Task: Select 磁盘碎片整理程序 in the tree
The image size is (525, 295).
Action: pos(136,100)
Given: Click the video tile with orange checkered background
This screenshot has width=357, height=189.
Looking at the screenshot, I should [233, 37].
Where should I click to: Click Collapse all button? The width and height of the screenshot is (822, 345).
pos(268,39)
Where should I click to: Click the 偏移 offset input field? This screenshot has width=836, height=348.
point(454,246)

####

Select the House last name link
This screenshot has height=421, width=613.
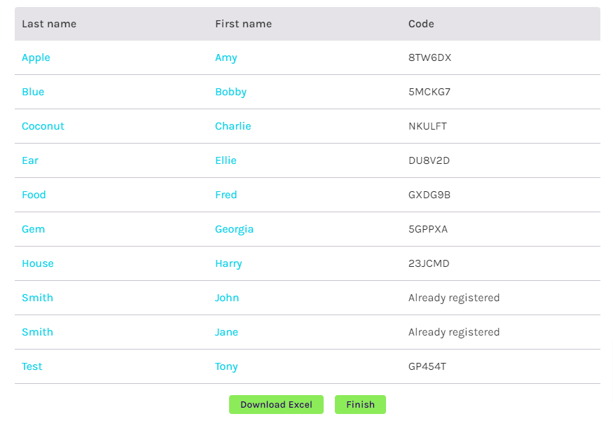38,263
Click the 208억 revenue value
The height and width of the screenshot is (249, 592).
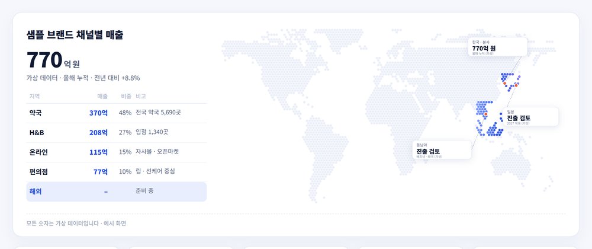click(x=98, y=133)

####

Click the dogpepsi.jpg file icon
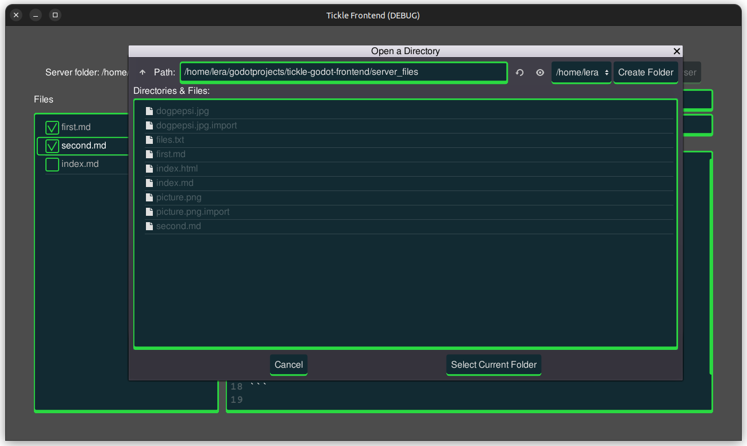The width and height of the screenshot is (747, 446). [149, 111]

####

* Work required
Look through the entries and find each line that has the string "Select". Copy those lines.

* Result of this exercise
Task: Select 磁盘碎片整理程序 in the tree
Select the House last name link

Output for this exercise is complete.